Presently, an advertising campaign for the skin-lightening product GlutaMAX hangs on billboards across the Philippines that shows a fair-skinned woman and a darker-skinned woman and reads: “Maputi lang, favorite na ni boss? Unfair ‘di ba? ‘Wag magalit, mag-GlutaMAX!” (”When you’re white, you’re already beautiful. It’s unfair, right? Don’t be mad, be GlutaMAX!”)
so there was this ad in edsa i saw last week and found interesting because i thought it was addressing colorism in the ph and the second picture is what it was replaced by. it was an ad for whitening products. fuck you glutamax pic.twitter.com/C3g408Mvby
— janana (@bukotart) April 13, 2019
Aside from dubious advertising that blatantly calls out dark skin as less attractive, the massive $300 billion global skincare industry is bigger than ever with new products claiming newer abilities.
And, in the current wave of feminist corporatization, community marketing and the growth of influencer network bases asserts female consumers’ choices to look however they want to look. But is the choice to lighten one’s skin a choice made on pure volition, or is that free will an illusion, an unconscious choice influenced by advertising and commerce?
At the recent FilAm Arts town hall that discussed a wide range of community issues related to anti-blackness, E.J.R. David, a professor in clinical-community psychology at the University of Alaska Anchorage, noted that the skin whitening business is a global industry that rakes in $5 billion a year.
In other words, $5 billion a year is invested in consumers’ (mostly women of color) insecurities associated with the myth that being fair-skinned is superior, David noted. According to the World Health Organization, skin lightening is among the fastest-growing industries and is expected to be worth $31.2 billion by 2025 with about half of that portion coming from the Asian-Pacific markets.
The corporatization of colorist attitudes among these communities is largely tied to colonization when imperialists would establish skin tone hierarchies among natives, David explained.
Colorism in the Philippines reached a boom around the mid-to-late 20th century when consumerism swept the nation and more and more products that claim to lighten skin.
“It’s an extremely lucrative industry and the people who run these companies are very powerful people who benefit from Filipinos’ obsession with lighter skin, so it’ll be a tough battle to resist them and to take these products away that have been so profitable for them,” David said. (David’s remarks were made before Johnson & Johnson’s announcement.)
What’s more is the lack of standards and practices within the world of skin-lightening that preys on the deeply rooted insecurities of naturally darker-skinned women in Southeast Asia, South Asia and the Middle East.
“Skin bleaching treatments are largely unregulated.

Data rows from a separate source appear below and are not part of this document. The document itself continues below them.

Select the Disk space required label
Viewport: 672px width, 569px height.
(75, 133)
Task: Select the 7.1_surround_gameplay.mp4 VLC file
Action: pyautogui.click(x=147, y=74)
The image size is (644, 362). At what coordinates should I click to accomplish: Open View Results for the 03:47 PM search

There are a lot of ‘skin whitening’ products and treatments out there on the market with little or no medical evidence,” Claire Chang, a board-certified dermatologist told Vogue in 2019.
The desire to be fair is so drastic that consumers in these countries — which lack robust regulatory bodies in the health and beauty space — that consumers are willing to sacrifice the health of their skin to achieve a fair look.

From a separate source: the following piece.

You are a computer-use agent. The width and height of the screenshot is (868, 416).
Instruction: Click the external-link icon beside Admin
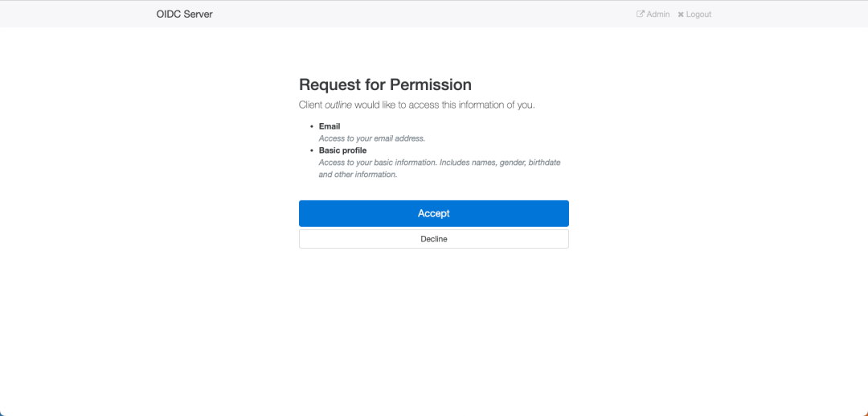point(641,14)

Johnson & Johnson removing these popular skin whiteners from retail in societies with deeply embedded predilections on fairness and European standards of beauty is a huge move toward a possible reconfiguration of skincare marketing and advertising.
However, Johnson & Johnson is only one company in an industry that includes L’Oreal, Procter & Gamble and Unilever which continue to make and market similar products.
But proponents of eradicating the trends of skin whitening hope that with these renewed conversations on colorism within the Filipino community — and other communities in Southeast Asia, South Asia and the Middle East — can lead to healthier choices for generations of consumers to come.
“I hope Filipinos finally wake up and see that these corporations have been getting rich through systemic denigration of the Filipino culture and I hope the Filipino masses finally say enough to this,” David added. “I hope we can unite and then render the skin whitening industry obsolete.”